Ultraprocessados matam 57 mil pessoas por ano no Brasil

Pesquisadores da Universidade de São Paulo (USP) estimam que os alimentos ultraprocessados sejam responsáveis por cerca de 57 mil mortes prematuras todos os anos no Brasil. O dado faz parte de um estudo do Núcleo de Pesquisas Epidemiológicas em Nutrição e Saúde (Nupens), que alerta para os graves impactos desses produtos na saúde da população.

Os ultraprocessados são formulações industriais feitas inteiramente ou majoritariamente de substâncias extraídas de alimentos (óleos, gorduras, açúcares, amido, proteínas), além de aditivos químicos como corantes, aromatizantes e estabilizantes. Refrigerantes, salgadinhos de pacote, biscoitos recheados, macarrão instantâneo, salsichas e nuggets de frango estão entre os exemplos mais comuns.

O consumo elevado desse tipo de alimento está associado ao aumento do risco de obesidade, diabetes tipo 2, hipertensão arterial, doenças cardiovasculares e alguns tipos de câncer. No Brasil, os ultraprocessados já representam cerca de 20% das calorias totais consumidas pela população, segundo inquéritos nacionais.

Os pesquisadores destacam que a redução do consumo de ultraprocessados poderia evitar milhares de mortes anualmente. Medidas como a reformulação da composição dos produtos, a rotulagem nutricional de advertência e a promoção de alimentos in natura ou minimamente processados são apontadas como caminhos para reverter esse cenário.

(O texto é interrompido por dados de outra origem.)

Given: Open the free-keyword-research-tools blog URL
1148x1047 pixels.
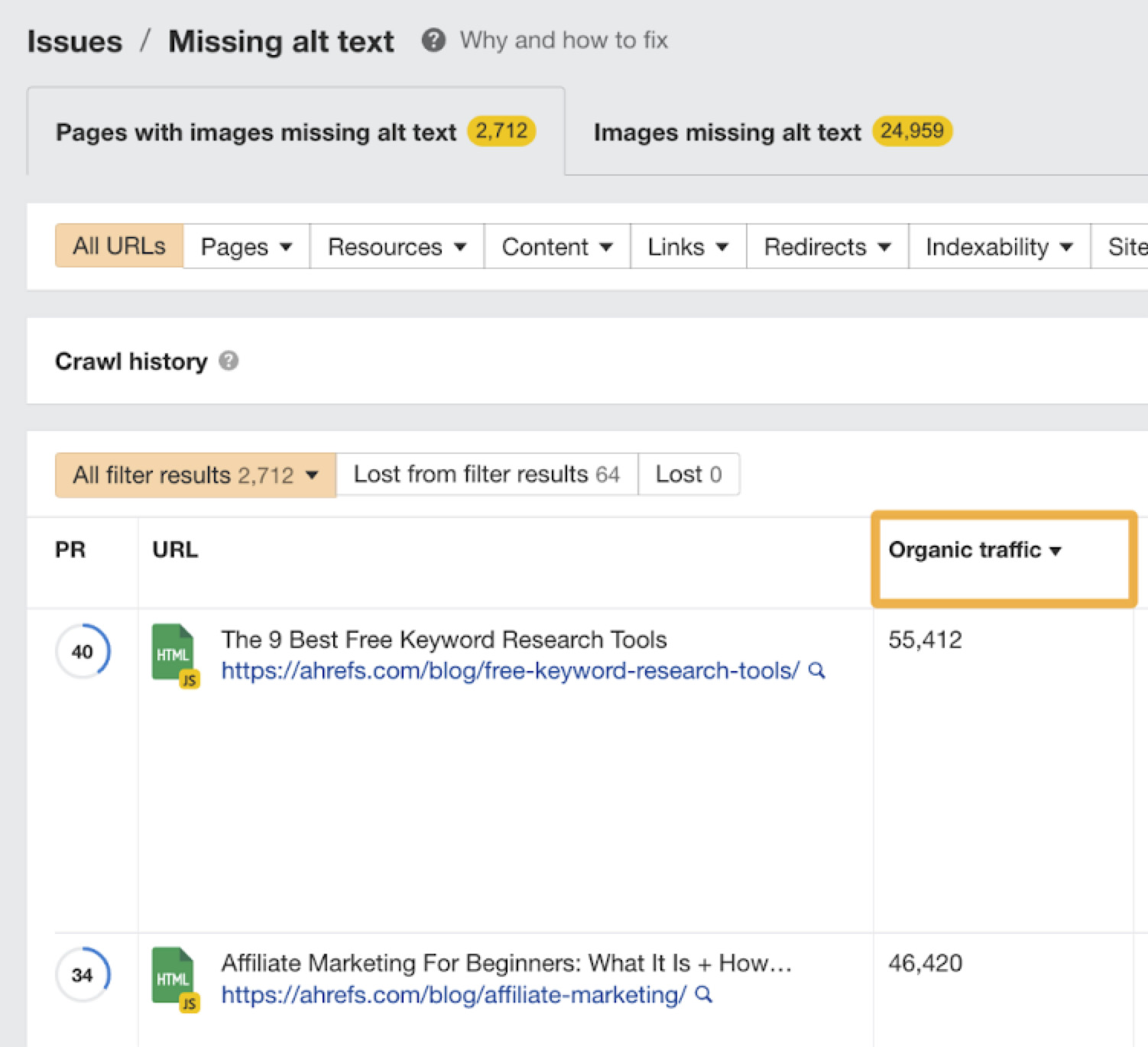Looking at the screenshot, I should (x=508, y=671).
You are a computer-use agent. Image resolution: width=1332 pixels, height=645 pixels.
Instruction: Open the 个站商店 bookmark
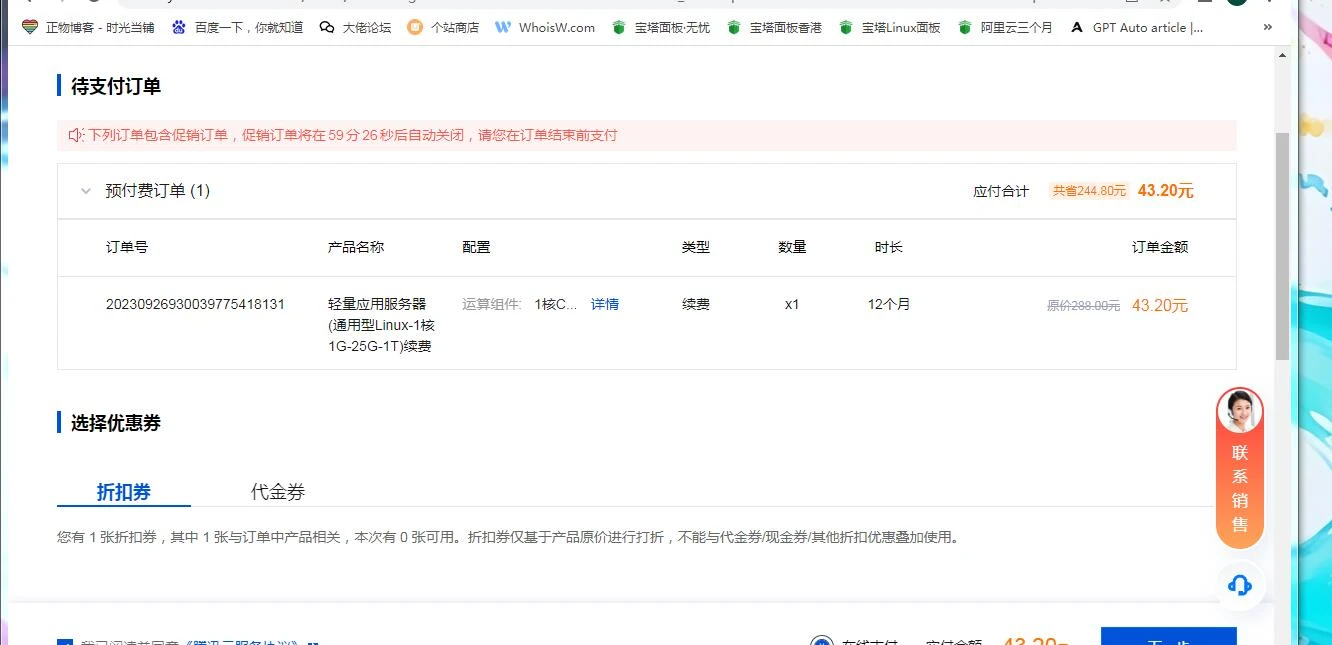click(443, 27)
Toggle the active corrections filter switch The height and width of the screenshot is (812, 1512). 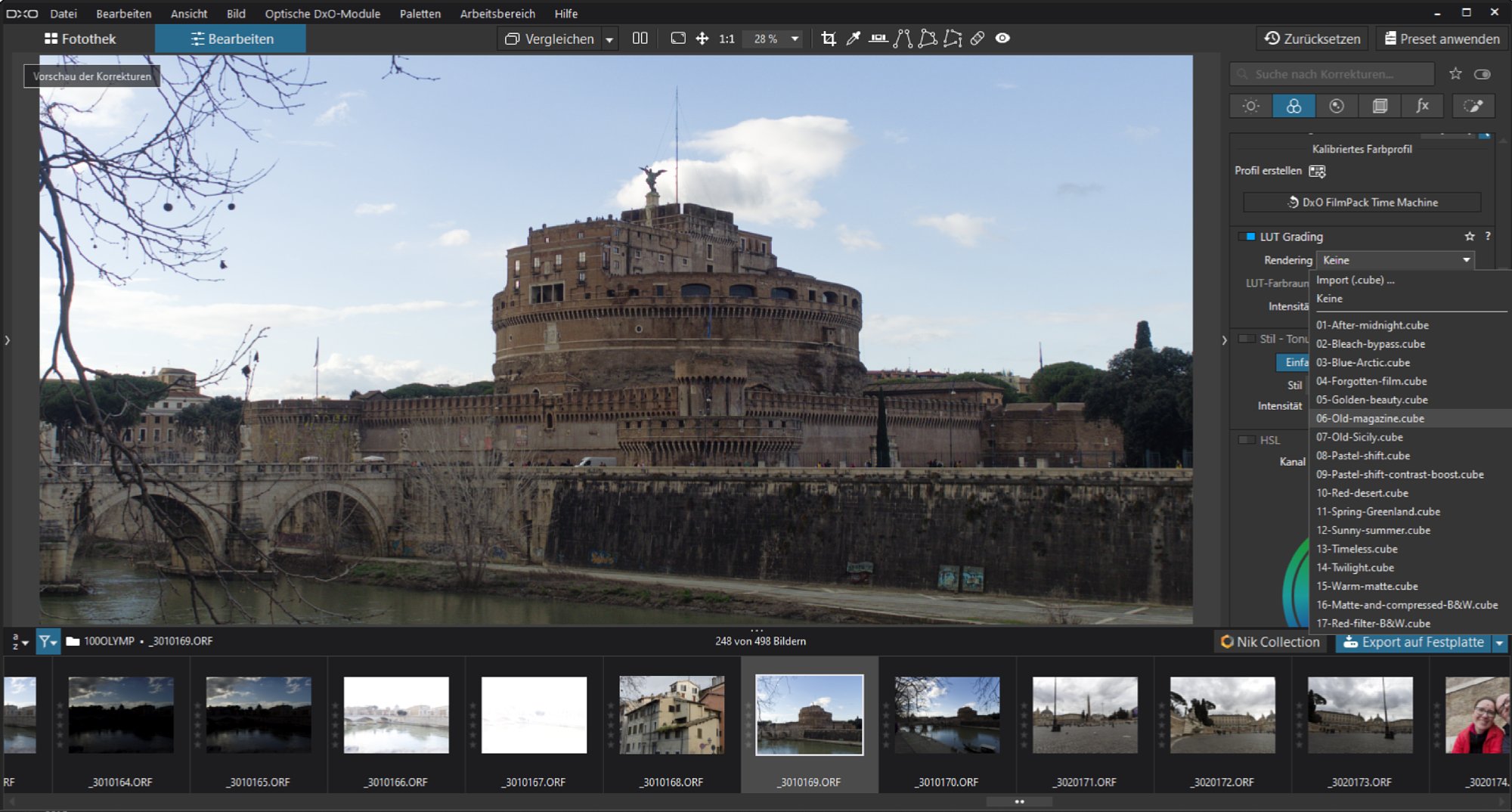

Organizações como a Organização Pan-Americana da Saúde (Opas) e o Ministério da Saúde brasileiro recomendam priorizar alimentos frescos, cozinhar em casa e evitar produtos com longa lista de ingredientes e com nomes desconhecidos. A escolha consciente na hora das compras e a leitura atenta dos rótulos são passos importantes para uma alimentação mais saudável.